--- START OF Data supplied ---

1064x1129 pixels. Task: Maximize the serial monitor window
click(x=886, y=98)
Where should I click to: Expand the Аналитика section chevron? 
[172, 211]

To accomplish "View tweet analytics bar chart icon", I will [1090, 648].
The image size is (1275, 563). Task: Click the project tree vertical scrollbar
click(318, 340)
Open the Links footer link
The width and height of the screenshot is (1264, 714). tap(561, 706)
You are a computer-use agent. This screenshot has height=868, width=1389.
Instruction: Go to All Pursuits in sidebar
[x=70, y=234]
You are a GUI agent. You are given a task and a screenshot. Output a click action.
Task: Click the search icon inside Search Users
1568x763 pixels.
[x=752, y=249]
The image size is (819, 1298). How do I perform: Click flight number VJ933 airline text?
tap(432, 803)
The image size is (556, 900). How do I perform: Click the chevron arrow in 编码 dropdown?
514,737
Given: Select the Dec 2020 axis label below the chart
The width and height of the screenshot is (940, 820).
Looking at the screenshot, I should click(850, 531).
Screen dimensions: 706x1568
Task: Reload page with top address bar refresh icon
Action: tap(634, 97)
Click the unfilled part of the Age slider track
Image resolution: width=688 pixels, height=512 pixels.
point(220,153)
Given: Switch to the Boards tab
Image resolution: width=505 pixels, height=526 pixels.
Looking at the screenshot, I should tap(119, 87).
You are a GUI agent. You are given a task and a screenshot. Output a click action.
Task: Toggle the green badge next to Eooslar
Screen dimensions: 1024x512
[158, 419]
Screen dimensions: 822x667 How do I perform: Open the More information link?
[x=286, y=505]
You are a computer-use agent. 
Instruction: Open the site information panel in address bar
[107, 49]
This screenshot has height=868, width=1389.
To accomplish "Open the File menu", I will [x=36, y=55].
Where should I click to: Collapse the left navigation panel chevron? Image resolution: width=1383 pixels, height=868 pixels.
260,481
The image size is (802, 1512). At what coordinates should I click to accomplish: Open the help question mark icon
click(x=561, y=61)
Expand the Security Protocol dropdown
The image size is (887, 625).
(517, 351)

--- END OF Data supplied ---

◆ **Brief**
Return all of the records above word for word, line by line, without changing anything.

◆ **Final result**
1064x1129 pixels. Task: Maximize the serial monitor window
click(x=886, y=98)
Where should I click to: Expand the Аналитика section chevron? 
[172, 211]

To accomplish "View tweet analytics bar chart icon", I will [1090, 648].
The image size is (1275, 563). Task: Click the project tree vertical scrollbar
click(318, 340)
Open the Links footer link
The width and height of the screenshot is (1264, 714). tap(561, 706)
You are a computer-use agent. This screenshot has height=868, width=1389.
Instruction: Go to All Pursuits in sidebar
[x=70, y=234]
You are a GUI agent. You are given a task and a screenshot. Output a click action.
Task: Click the search icon inside Search Users
1568x763 pixels.
[x=752, y=249]
The image size is (819, 1298). How do I perform: Click flight number VJ933 airline text?
tap(432, 803)
The image size is (556, 900). How do I perform: Click the chevron arrow in 编码 dropdown?
514,737
Given: Select the Dec 2020 axis label below the chart
The width and height of the screenshot is (940, 820).
Looking at the screenshot, I should click(850, 531).
Screen dimensions: 706x1568
Task: Reload page with top address bar refresh icon
Action: tap(634, 97)
Click the unfilled part of the Age slider track
Image resolution: width=688 pixels, height=512 pixels.
point(220,153)
Given: Switch to the Boards tab
Image resolution: width=505 pixels, height=526 pixels.
Looking at the screenshot, I should tap(119, 87).
You are a GUI agent. You are given a task and a screenshot. Output a click action.
Task: Toggle the green badge next to Eooslar
Screen dimensions: 1024x512
[158, 419]
Screen dimensions: 822x667 How do I perform: Open the More information link?
[x=286, y=505]
You are a computer-use agent. 
Instruction: Open the site information panel in address bar
[107, 49]
This screenshot has height=868, width=1389.
To accomplish "Open the File menu", I will [x=36, y=55].
Where should I click to: Collapse the left navigation panel chevron? Image resolution: width=1383 pixels, height=868 pixels.
260,481
The image size is (802, 1512). At what coordinates should I click to accomplish: Open the help question mark icon
click(x=561, y=61)
Expand the Security Protocol dropdown
The image size is (887, 625).
(517, 351)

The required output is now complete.